The complete PET-CT findings:

"There is an irregularly shaped mass lesion measured 23×16 mm in diameter, located at head of the pancreas, with increased FDG accumulation (SUVmax=11.7, SUVmean=7.3, vol=8.8 cm3). No other pathological FDG accumulation is determined in the other abdominopelvic organs and lymphatic stations. The hypodense lesion located subcapsularly in the 7th segment of the right lobe of the liver showed no visible FDG accumulation. 

No pathological FDG accumulation is seen at the lung parenchyma and mediastinal lymphatic stations.

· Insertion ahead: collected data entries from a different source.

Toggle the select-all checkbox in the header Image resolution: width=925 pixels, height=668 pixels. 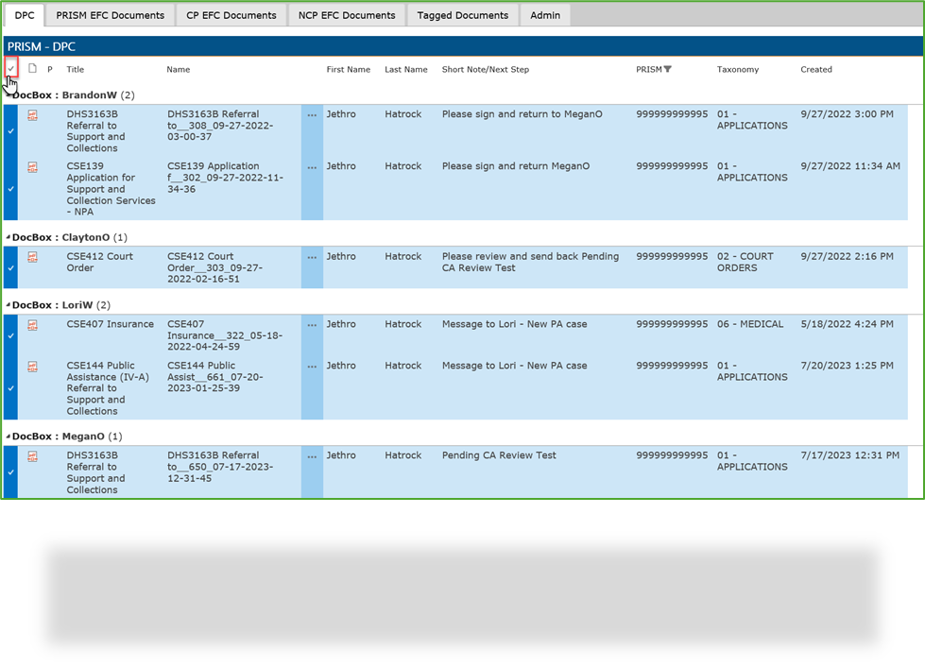(11, 69)
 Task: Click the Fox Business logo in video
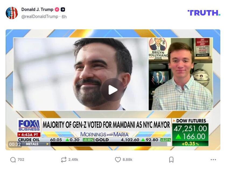click(29, 125)
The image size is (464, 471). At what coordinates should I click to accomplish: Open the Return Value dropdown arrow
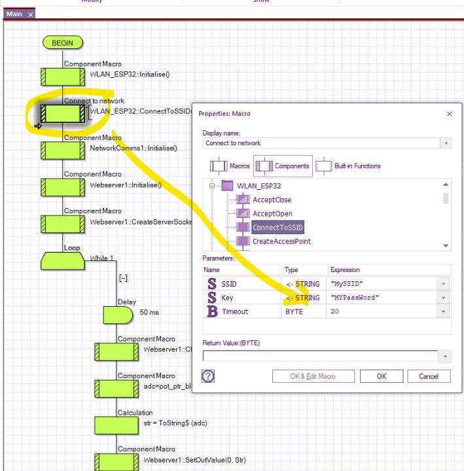click(x=444, y=356)
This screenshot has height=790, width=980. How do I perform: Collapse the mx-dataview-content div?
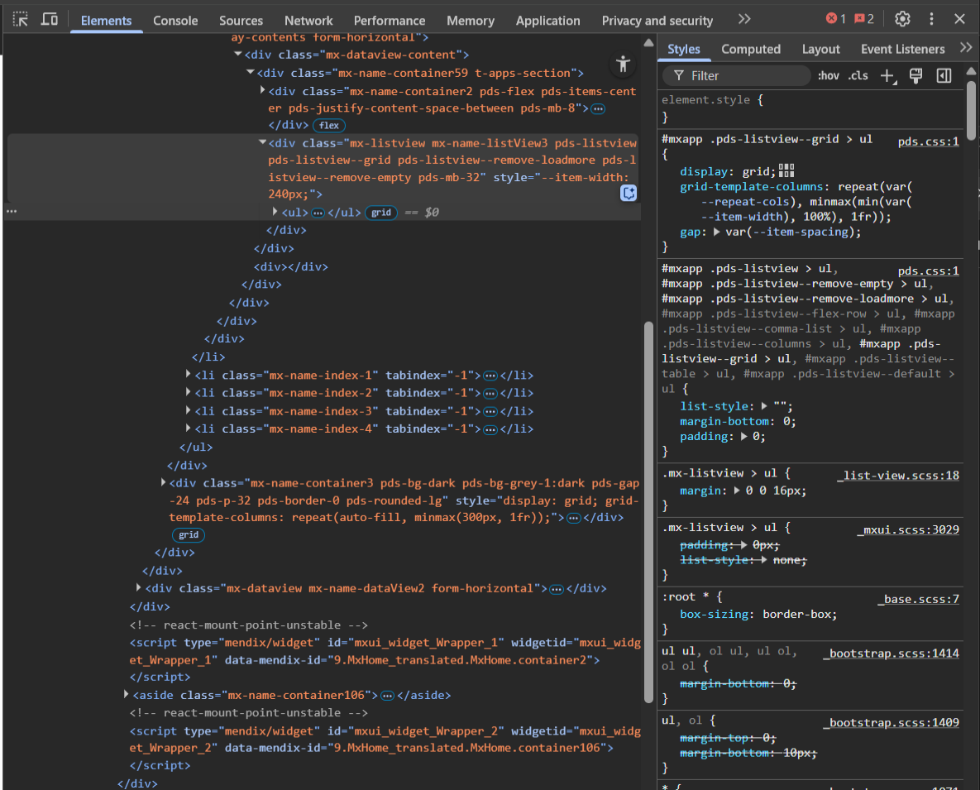[x=238, y=54]
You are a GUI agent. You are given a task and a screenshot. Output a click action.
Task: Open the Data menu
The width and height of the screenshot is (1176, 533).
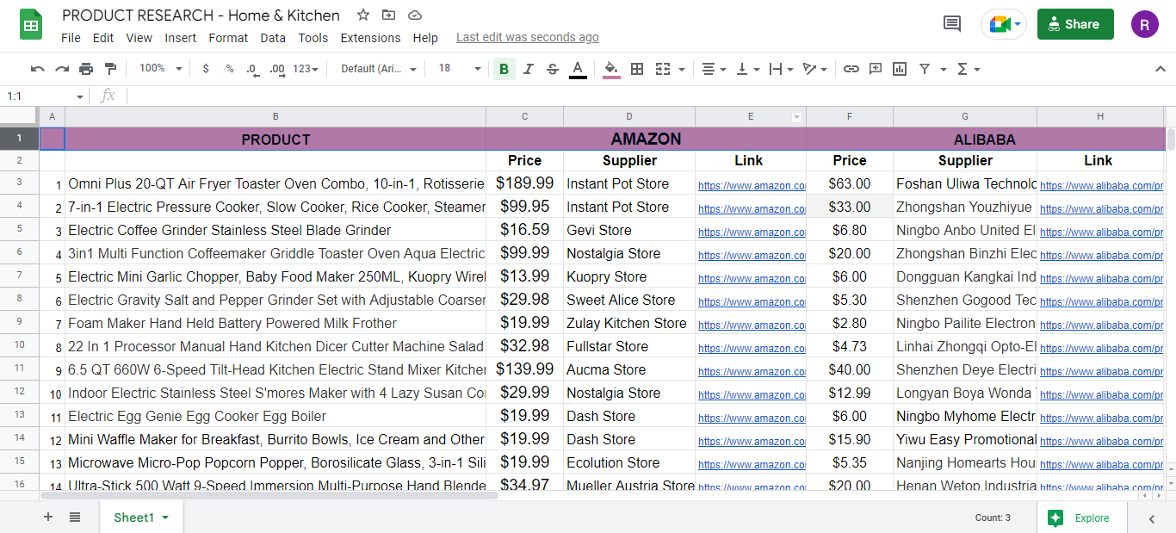point(273,37)
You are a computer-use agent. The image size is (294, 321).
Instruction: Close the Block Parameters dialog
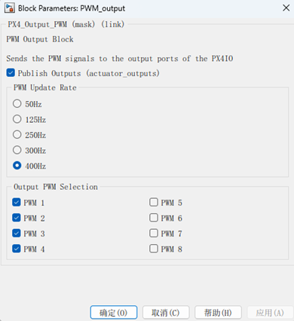pos(286,8)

Physiological FDG distribution is noticed at the skullbase and cervical lymphatic chains.

Multinodular hyperplasia showing no FDG accumulation is seen at the right lobe of the thyroid gland, which extends through thoracic inlet and shows some calcifications.

Cerebral and cerebellar hemispheres demonstrated a physiological and symmetrical FDG distribution. Subcortical structures are in normal appearance."
 

Since CA 19-9 started to raise again under gemcitabine therapy, the treatment  was switched to  capecitabine orally 2000mg/day on May 5, 2011. The patient received the treatment for 14 days between May 5, 2011 and May 19, 2011, but the tumor marker continued to raise as you will see on the chart.

She started to take the second cycle of capecitabine treatment  starting on May 27, 2011.